Ahmed cuenta que presenció el despertar de la anestesia de un muchacho ciego de nacimiento, operado de algo parecido a cataratas. El médico le dijo a Ahmed, como si nada: “¡Ve quitándole poco a poco los vendajes, que yo vengo enseguida!”. Cuando Ahmed levantó los últimos algodones y el chico abrió los párpados, se le agarró al cuello y comenzó a gritar: “¡Allahhhh! ¡Veooooooo! ¡Veoooooo! ¡Veooooooo!” Y salió corriendo, abrazando y besando a quien encontraba en su camino, completamente enloquecido.

Aquel proyecto finalizó con una fiesta en la Embajada de España, en el elegante jardín de la residencia del Embajador, que es donde suelen hacerse las recepciones. Allí hay una piscina, y el broche de oro de la celebración fue que un fulano empujó a otro al agua desencadenándose una reacción en cadena que terminó con todos empapados y la etiqueta por los suelos, salvo el Embajador que no daba crédito. Al parecer, dicen las malas lenguas, que fue cierto bombero de la Ruta quien inició la broma, para más señas, buzo también.

Julián tiene la deformación profesional típica; alguien que disfruta templándose en el riesgo, parece que lo busca y se equipa haciéndole frente a la perfección. Ahmed y él lo pasan en grande, pues los dos son miembros de una ONG, a saber “Bomberos sin Frontera”, la delicia imaginativa de cualquier niño español, y que avala la reiterada exclamación de nuestro amigo Josele en el Palacio de los Vientos: “¡Y es que, chiquillo, hay gente pa tó!”.

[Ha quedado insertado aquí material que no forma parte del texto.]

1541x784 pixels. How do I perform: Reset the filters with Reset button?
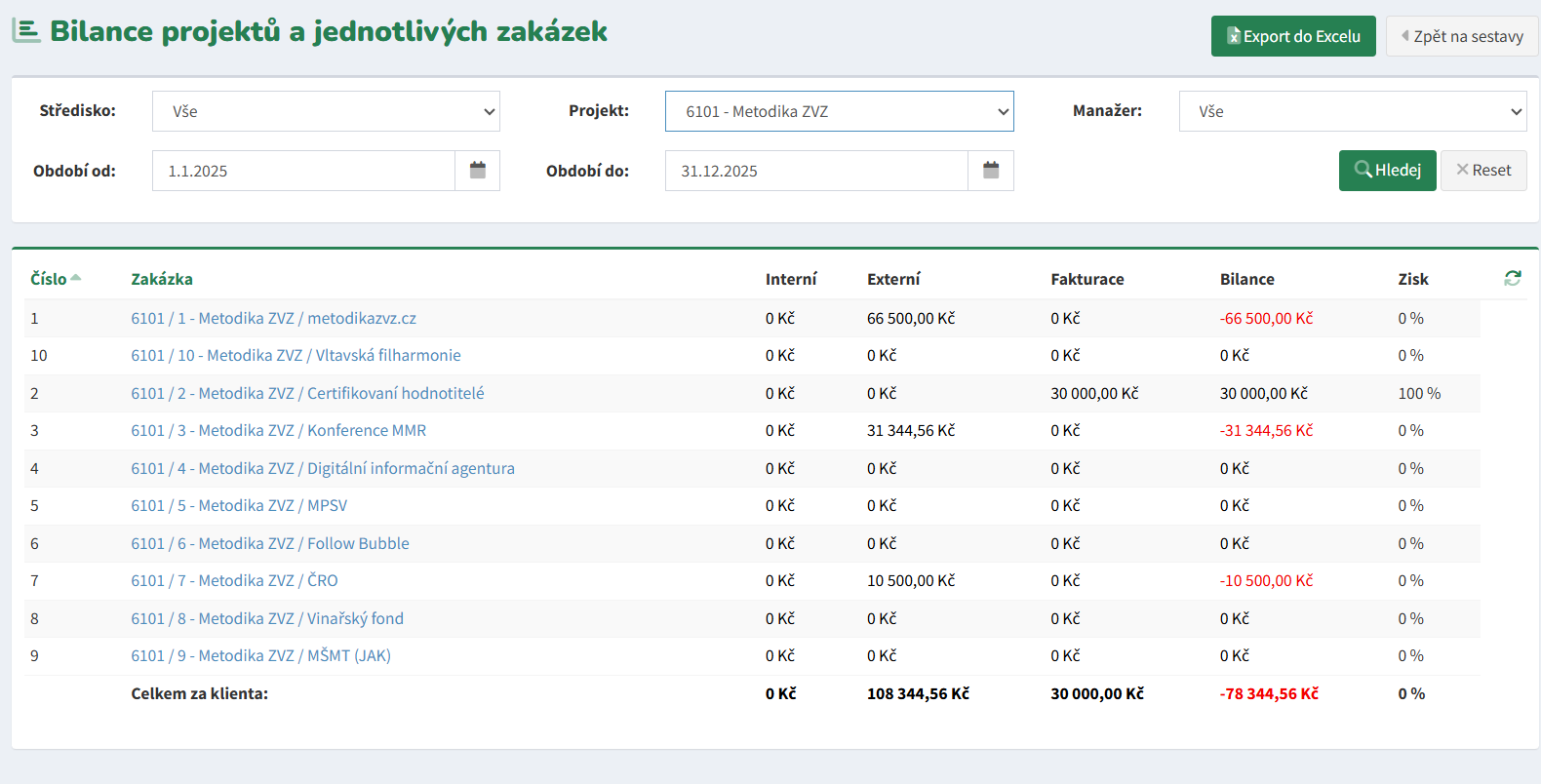[1482, 171]
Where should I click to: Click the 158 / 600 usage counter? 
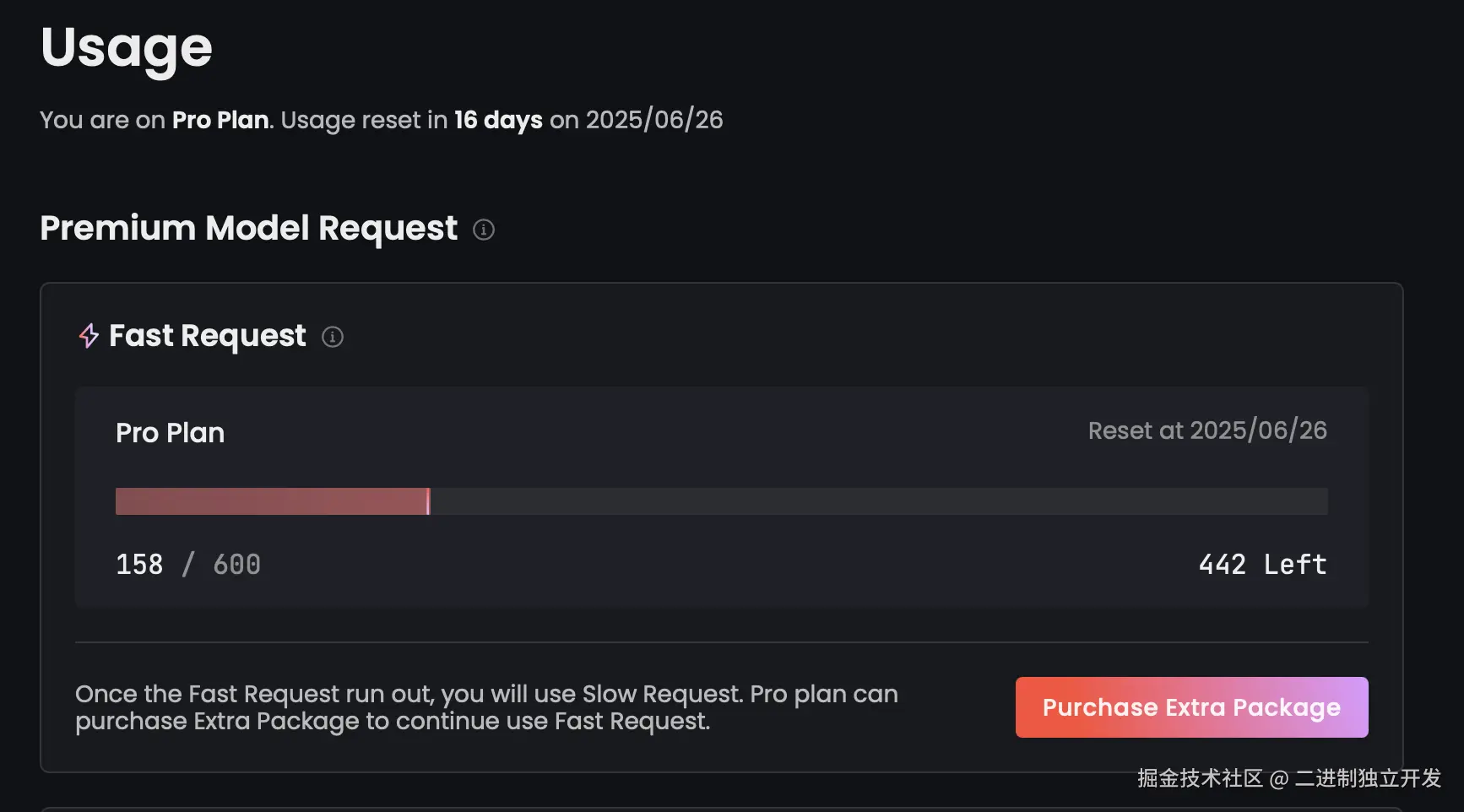[188, 564]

Julián venía desde Andorra, donde recogió a su novia, Sandra, en un flamante todoterreno preparado por él. Querían volver a Bamaco, pues allí se conocieron unos años atrás, como dignos personajes de un culebrón rosa de aventuras. Mientras, bajaban por el ex Sahara español, dos amigos biólogos canarios les esperaban en Nouadhibou, recién llegados de un viaje por Gambia y la Casamance de Senegal, para seguir por la playa hasta Nouakchott.

Los cuatro, son los primeros invitados de nuestra Casa Blanca, y decidieron hacer una excursión al Adrar, al Norte de Mauritania, a la mítica ciudad de Chinguetti, centro cultural de los Almorábides, los Almorabitúm.

Ahmed me ordenó: “¡Esta vez, tú vienes con nosotros aunque tengamos que pegarte! ¡No te vas a escapar por mucho que lo intentes! El año pasado entre una excusa y otra te perdiste mi Región y aunque sea por la fuerza, verás la torre de la Mezquita de Chinguetti. Además, si quieres hacer bien tu trabajo en el país, has de conocerlo en profundidad y aún te faltan el Norte y el Este”.

Tratando de huir hacia delante, con la responsabilidad como estrategia, le respondí: “Hace ya dos semanas que estoy en Mauritania y necesito bajar al Río. Un Informe Semestral del Proyecto en Trarza tiene que salir para España en estos días y he de redactarlo. Mañana mismo me voy a Rosso”.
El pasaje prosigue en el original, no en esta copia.